Reproduce the following data verbatim, every line of it.
------------------------------------------------------------
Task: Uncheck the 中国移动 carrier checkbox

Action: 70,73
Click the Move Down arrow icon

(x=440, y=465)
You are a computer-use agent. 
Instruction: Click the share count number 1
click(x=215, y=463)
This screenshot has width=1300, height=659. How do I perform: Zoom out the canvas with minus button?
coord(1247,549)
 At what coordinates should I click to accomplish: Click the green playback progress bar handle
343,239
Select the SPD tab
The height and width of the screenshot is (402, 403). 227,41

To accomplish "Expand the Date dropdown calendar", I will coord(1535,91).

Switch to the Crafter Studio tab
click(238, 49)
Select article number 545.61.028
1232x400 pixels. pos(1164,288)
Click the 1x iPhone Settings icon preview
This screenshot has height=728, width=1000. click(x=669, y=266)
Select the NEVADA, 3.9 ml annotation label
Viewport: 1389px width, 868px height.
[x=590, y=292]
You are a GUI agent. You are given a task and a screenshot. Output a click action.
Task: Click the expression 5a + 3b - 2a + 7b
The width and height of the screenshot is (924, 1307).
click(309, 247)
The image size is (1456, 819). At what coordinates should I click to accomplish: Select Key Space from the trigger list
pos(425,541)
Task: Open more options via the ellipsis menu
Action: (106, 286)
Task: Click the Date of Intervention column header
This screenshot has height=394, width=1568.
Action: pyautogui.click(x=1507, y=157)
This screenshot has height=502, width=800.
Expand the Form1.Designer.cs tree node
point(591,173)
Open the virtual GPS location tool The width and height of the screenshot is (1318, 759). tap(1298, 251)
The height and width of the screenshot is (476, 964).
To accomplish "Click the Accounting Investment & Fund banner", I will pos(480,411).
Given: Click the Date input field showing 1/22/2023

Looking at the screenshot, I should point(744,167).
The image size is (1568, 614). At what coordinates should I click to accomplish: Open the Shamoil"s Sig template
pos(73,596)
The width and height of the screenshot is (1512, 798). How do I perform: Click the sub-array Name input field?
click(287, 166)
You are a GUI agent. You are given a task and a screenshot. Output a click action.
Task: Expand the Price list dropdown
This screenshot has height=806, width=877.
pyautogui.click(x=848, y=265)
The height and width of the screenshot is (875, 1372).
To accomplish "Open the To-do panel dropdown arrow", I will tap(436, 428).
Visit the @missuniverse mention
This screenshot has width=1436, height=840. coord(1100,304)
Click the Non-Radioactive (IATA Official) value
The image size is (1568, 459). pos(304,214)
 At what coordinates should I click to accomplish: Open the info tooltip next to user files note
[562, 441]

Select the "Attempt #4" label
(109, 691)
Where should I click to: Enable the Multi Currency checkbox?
------------------------------------------------------------
» **RESPONSE TO THE EXERCISE**:
Task: Uncheck the 中国移动 carrier checkbox

Action: 70,73
Click the Move Down arrow icon

(x=440, y=465)
You are a computer-use agent. 
Instruction: Click the share count number 1
click(x=215, y=463)
This screenshot has width=1300, height=659. How do I perform: Zoom out the canvas with minus button?
coord(1247,549)
 At what coordinates should I click to accomplish: Click the green playback progress bar handle
343,239
Select the SPD tab
The height and width of the screenshot is (402, 403). 227,41

To accomplish "Expand the Date dropdown calendar", I will coord(1535,91).

Switch to the Crafter Studio tab
click(238, 49)
Select article number 545.61.028
1232x400 pixels. pos(1164,288)
Click the 1x iPhone Settings icon preview
This screenshot has height=728, width=1000. click(x=669, y=266)
Select the NEVADA, 3.9 ml annotation label
Viewport: 1389px width, 868px height.
[x=590, y=292]
You are a GUI agent. You are given a task and a screenshot. Output a click action.
Task: Click the expression 5a + 3b - 2a + 7b
The width and height of the screenshot is (924, 1307).
click(309, 247)
The image size is (1456, 819). At what coordinates should I click to accomplish: Select Key Space from the trigger list
pos(425,541)
Task: Open more options via the ellipsis menu
Action: (106, 286)
Task: Click the Date of Intervention column header
This screenshot has height=394, width=1568.
Action: pyautogui.click(x=1507, y=157)
This screenshot has height=502, width=800.
Expand the Form1.Designer.cs tree node
point(591,173)
Open the virtual GPS location tool The width and height of the screenshot is (1318, 759). tap(1298, 251)
The height and width of the screenshot is (476, 964).
To accomplish "Click the Accounting Investment & Fund banner", I will pos(480,411).
Given: Click the Date input field showing 1/22/2023

Looking at the screenshot, I should point(744,167).
The image size is (1568, 614). At what coordinates should I click to accomplish: Open the Shamoil"s Sig template
pos(73,596)
The width and height of the screenshot is (1512, 798). How do I perform: Click the sub-array Name input field?
click(287, 166)
You are a GUI agent. You are given a task and a screenshot. Output a click action.
Task: Expand the Price list dropdown
This screenshot has height=806, width=877.
pyautogui.click(x=848, y=265)
The height and width of the screenshot is (875, 1372).
To accomplish "Open the To-do panel dropdown arrow", I will tap(436, 428).
Visit the @missuniverse mention
This screenshot has width=1436, height=840. coord(1100,304)
Click the Non-Radioactive (IATA Official) value
The image size is (1568, 459). pos(304,214)
 At what coordinates should I click to accomplish: Open the info tooltip next to user files note
[562, 441]

Select the "Attempt #4" label
(109, 691)
Where should I click to: Enable the Multi Currency checkbox?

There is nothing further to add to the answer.